[Saved entries]
####

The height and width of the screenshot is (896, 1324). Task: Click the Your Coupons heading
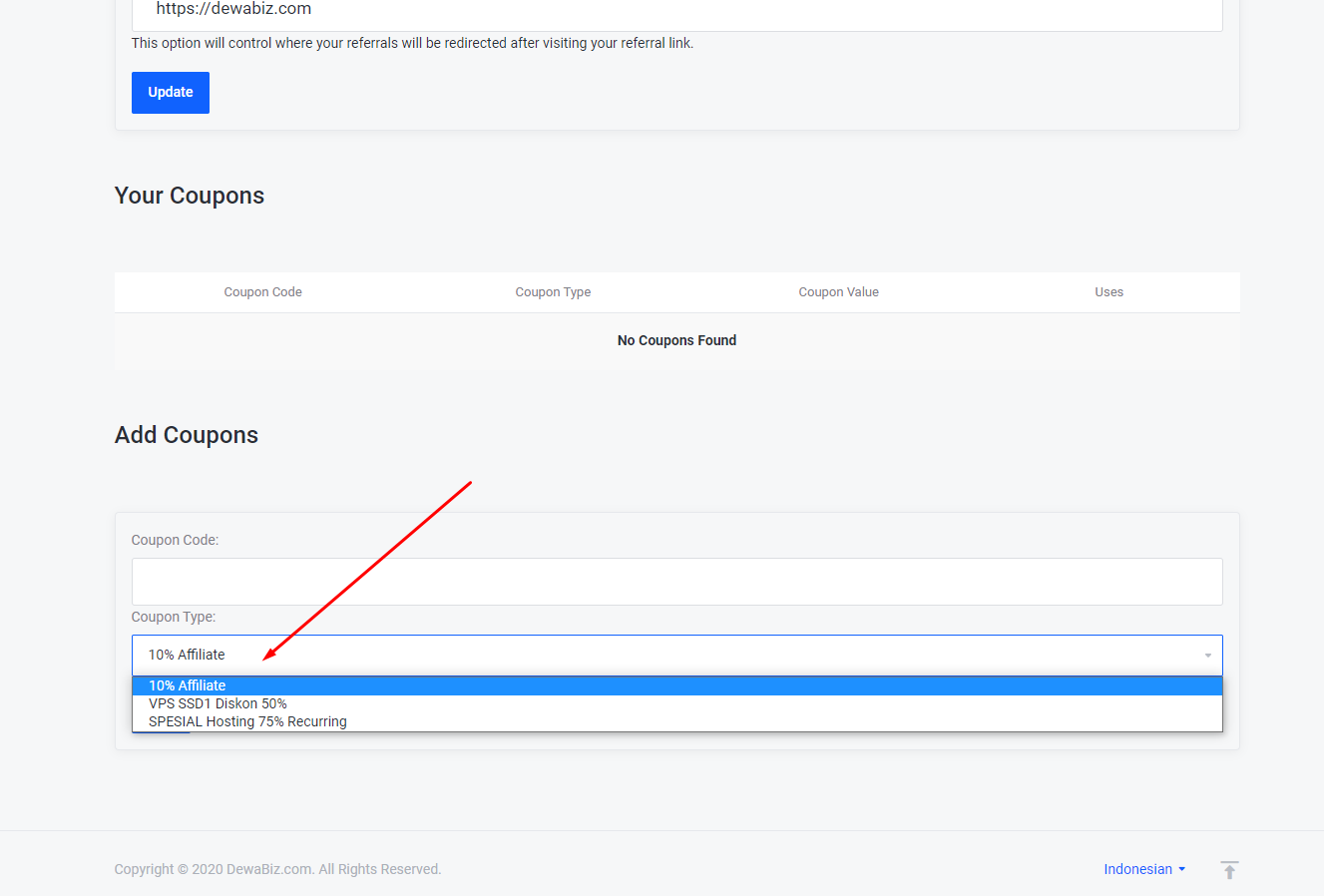coord(190,196)
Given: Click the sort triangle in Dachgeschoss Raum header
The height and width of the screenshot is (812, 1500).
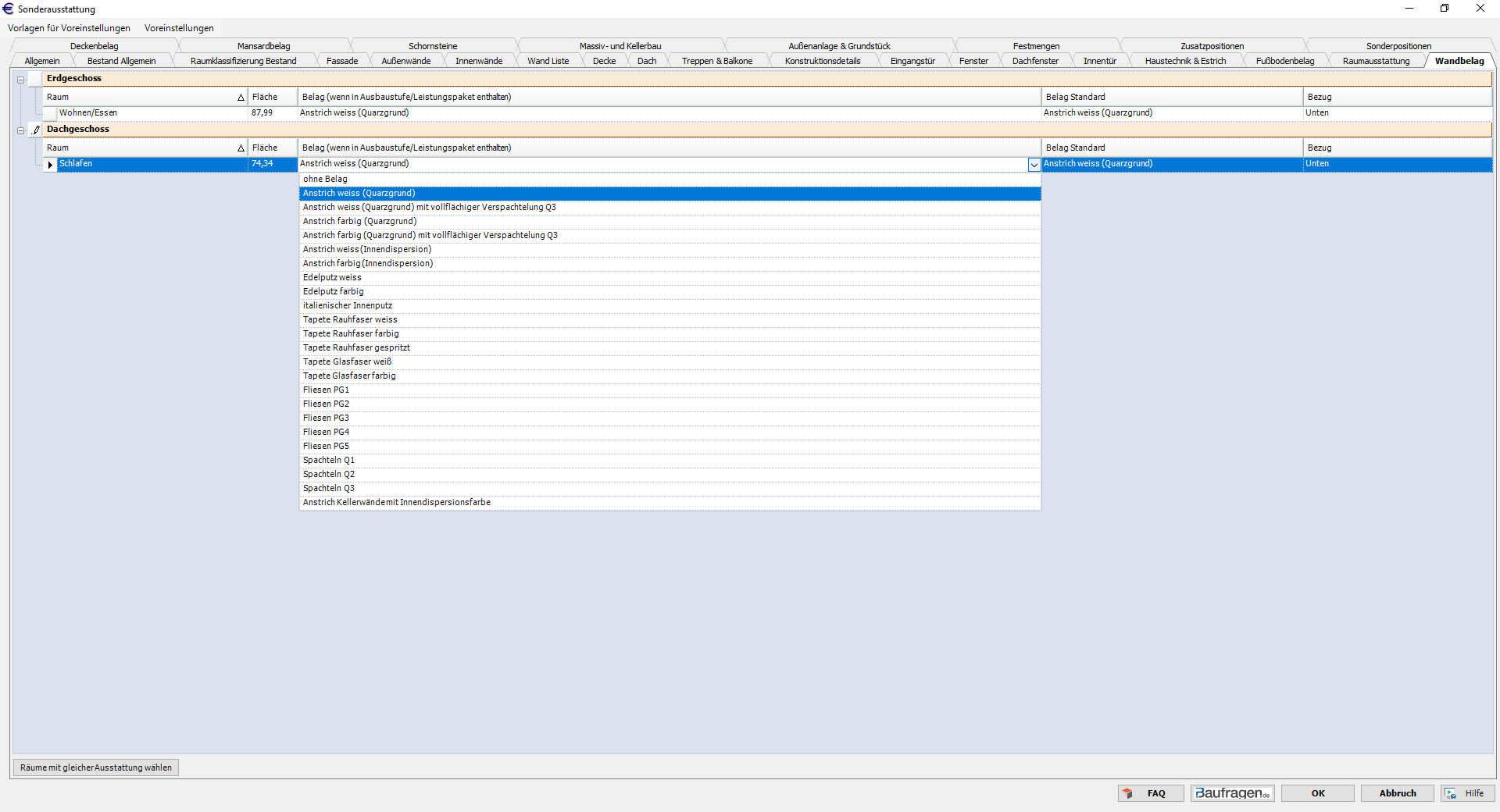Looking at the screenshot, I should pos(241,148).
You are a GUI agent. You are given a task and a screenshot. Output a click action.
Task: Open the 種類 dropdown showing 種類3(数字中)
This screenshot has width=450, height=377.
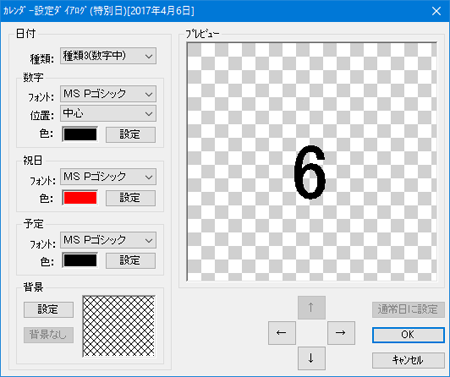pos(108,56)
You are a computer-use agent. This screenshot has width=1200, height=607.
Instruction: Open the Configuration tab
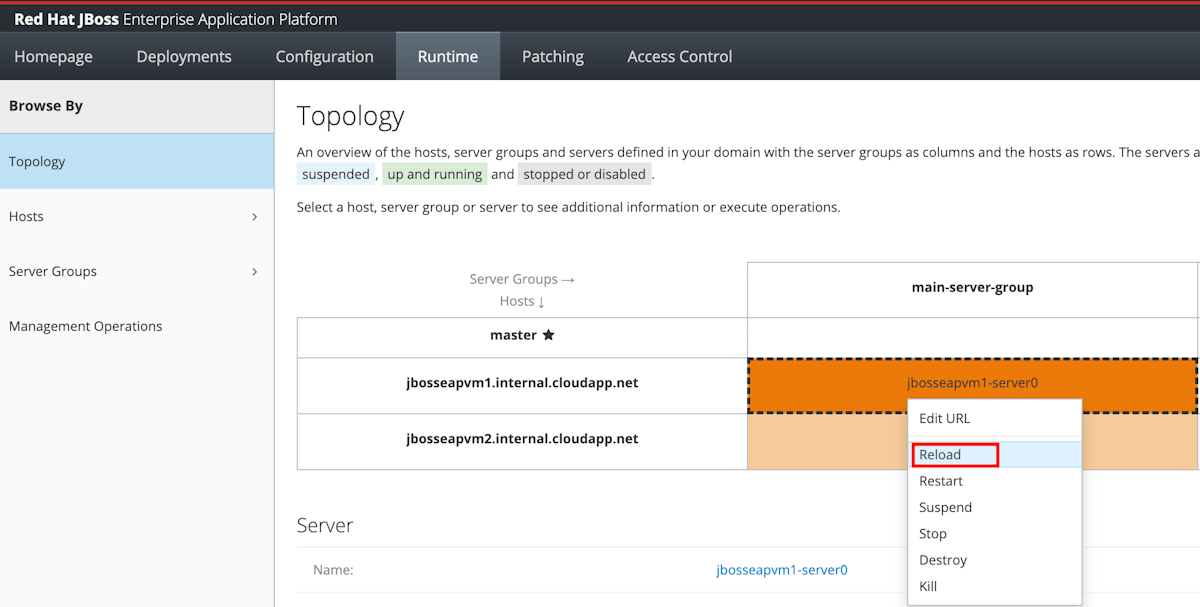[323, 56]
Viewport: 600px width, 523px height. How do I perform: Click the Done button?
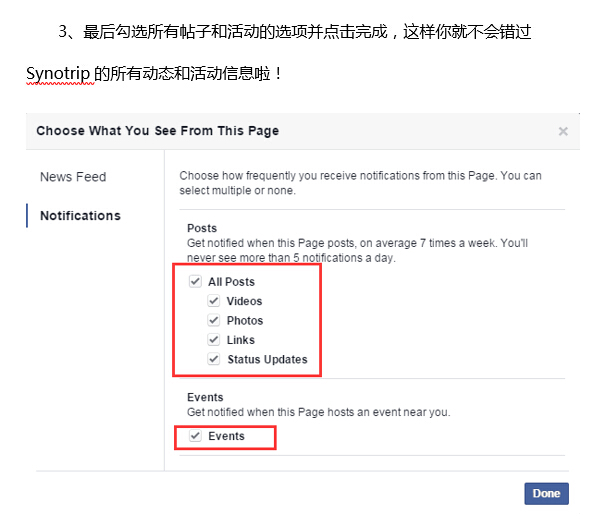coord(546,494)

####

→ TASK PROMPT:
Please reproduce every entry above exactly, but leave out the pictures.

→ RESPONSE AREA:
The height and width of the screenshot is (896, 1324). Task: Click the Your Coupons heading
coord(190,196)
Given: Click the sort triangle in Dachgeschoss Raum header
The height and width of the screenshot is (812, 1500).
Looking at the screenshot, I should pos(241,148).
You are a GUI agent. You are given a task and a screenshot. Output a click action.
Task: Open the 種類 dropdown showing 種類3(数字中)
This screenshot has width=450, height=377.
pos(108,56)
You are a computer-use agent. This screenshot has width=1200, height=607.
Instruction: Open the Configuration tab
[323, 56]
Viewport: 600px width, 523px height. How do I perform: Click the Done button?
coord(546,494)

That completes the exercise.